What does 'Eastern-inflected architecture' actually mean in the context of The Brothel?
It refers to the harmonic and rhythmic language borrowed from Islamic devotional traditions—modal harmonies, sustained drones, quarter-tone ornaments, and a relationship to time/resolution borrowed from Qawwali. Rather than using sitar or sarangi, Sundfør achieves this through attitude and compositional structure, with her Western classical voice positioned as the element at odds with that framework.
How is the rhythm section different from a normal pop record?
There isn't one. What sounds like percussion is usually treated piano attack or unrecognizable looped tabla samples. Engineer Lasse Passage widened the low end unusually far, giving bass synths a subterranean weight that operates more like a sustaining force than a timekeeping element—you feel it before you can name it.
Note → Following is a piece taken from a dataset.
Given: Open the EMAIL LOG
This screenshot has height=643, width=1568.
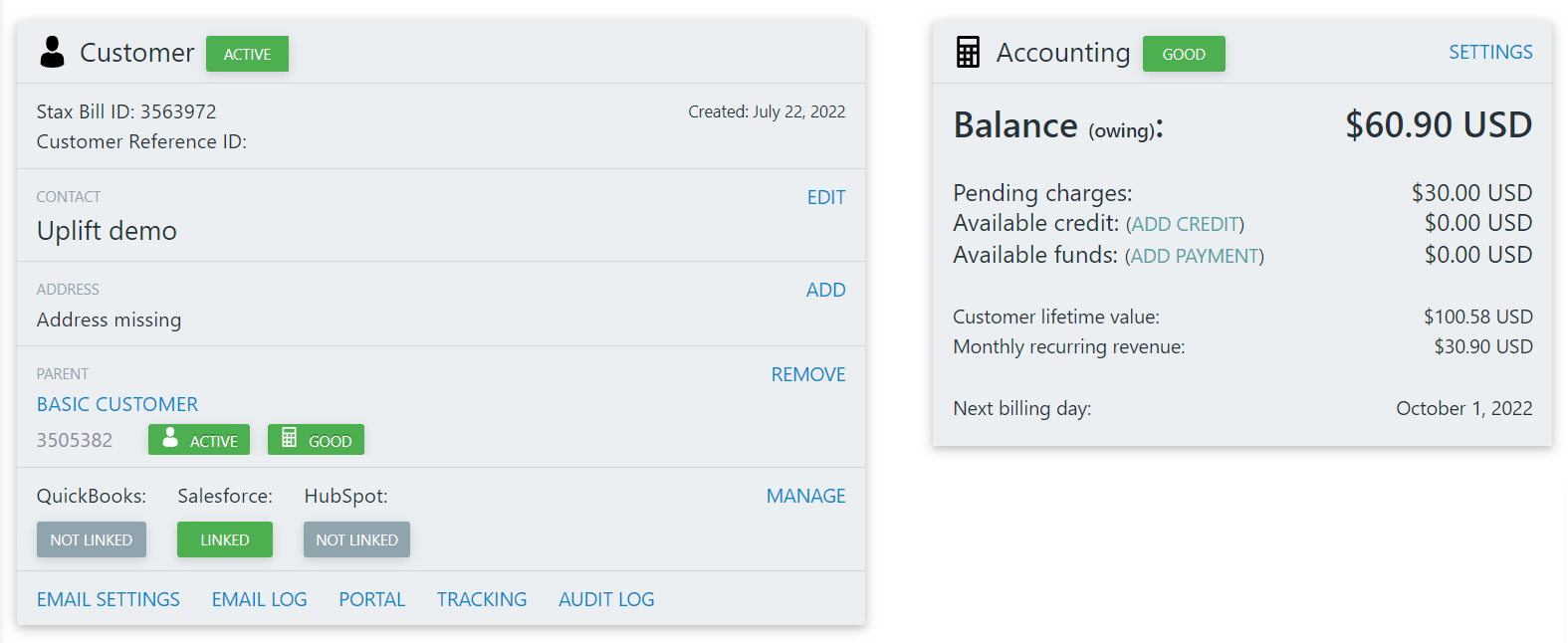Looking at the screenshot, I should click(259, 599).
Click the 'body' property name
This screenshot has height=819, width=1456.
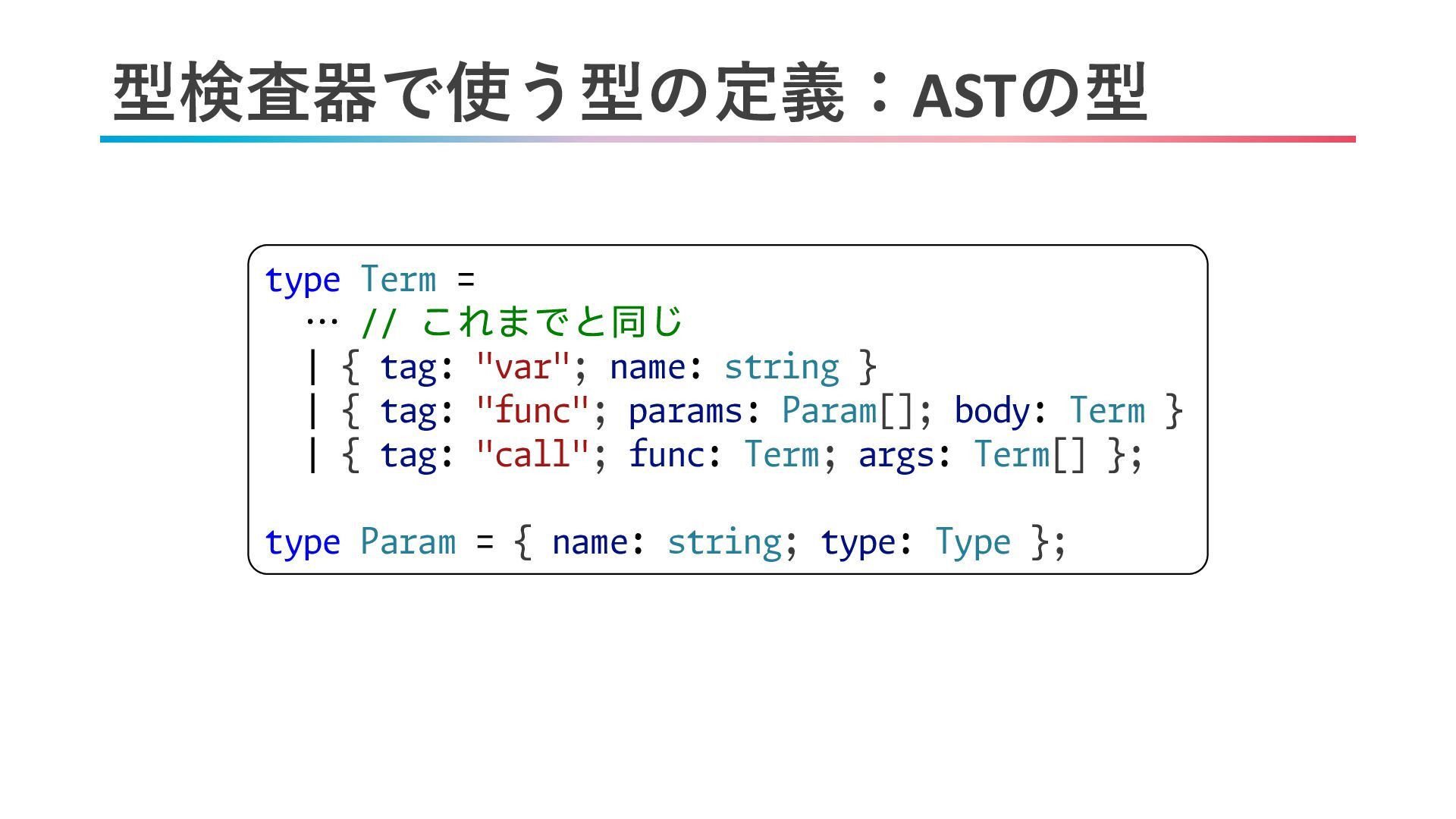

Why does the album deliberately refuse to resolve?
Modal and liturgical chord progressions are designed to sustain and float rather than cadence toward closure. Sundfør consciously built this album to resist arrival, treating restraint and incompleteness as compositional features rather than flaws—it's the cold-climate answer to the devotional tension that Gabriel and Nusrat explored on their 'Passion' work.
Should I listen to The Brothel before or after Ten Love Songs?
Forward through *The Brothel* first. Most listeners discovered Sundfør backward through the brasher, more accessible *Ten Love Songs*, but starting here shows you the stranger, more uncompromising version of her voice—the one still needing to be difficult rather than chasing international attention.